Selected text
———
Examining the relative levels of differentiation within and between sites showed that differentiation among pools within sites (θ̂SC) was significant, while differentiation between sites (θ̂CT) was not (Table 4), although for diploids, 95% confidence intervals appeared to indicate marginal significance. Accordingly, genetic differentiation did not increase with greater geographical distance among subdivisions. For both haploids and diploids, differentiation among pools 25–500 m apart was not different from that among sites 5 km apart (cf. overlapping 95% CI, Table 4).
———
Your tasks
A. In the passage on genetic differentiation, how far apart were the pools that were compared within sites?
B. Using the passage on genetic differentiation, explain why differentiation among pools 25–500 m apart is judged no different from differentiation among sites 5 km apart.
C. Go on with the passage on genetic differentiation from the point where it stops.

Data excerpt
———
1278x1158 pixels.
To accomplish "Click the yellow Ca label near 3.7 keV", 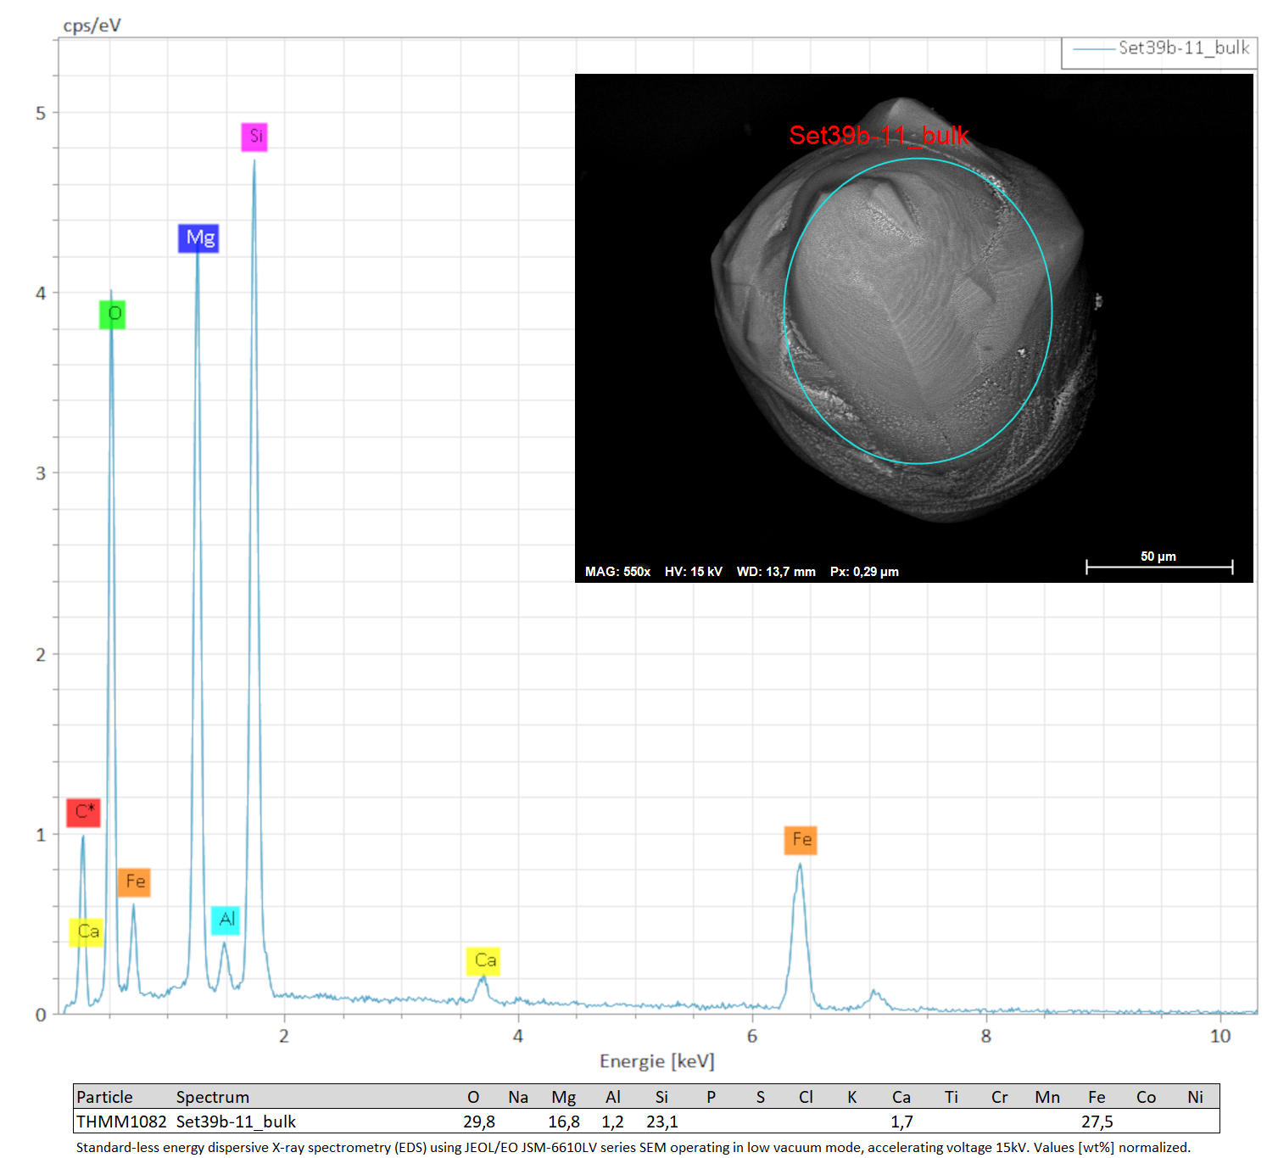I will [483, 960].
———
Task-by-task results
A. The pools were 25–500 m apart.

B. The 95% confidence intervals for the two levels overlap (Table 4), so the values cannot be told apart. This holds for both haploids and diploids.

C.
Pairwise θ̂ST values (Table 5) illustrate the patterns discerned with hierarchical analysis. Differentiation among pools of different sites was not systematically greater than within-site differentiation. The lowest values were associated with low-shore (GN3, Aud2 and Aud3) pools regardless of whether they belonged to the same or different sites (Table 5). The highest (and significant) values always implicated the GN2, Aud1 and, to a lesser degree, GN1 pools, both within and between sites (Table 5). Finally, values were not correlated between haploid and diploid pairwise θ̂ST's (Spearman's rank coefficient, rS=0.432, Mantel test, P=0.143), indicating that the relative ranking of interpopulation genetic differentiation was discordant in the two stages.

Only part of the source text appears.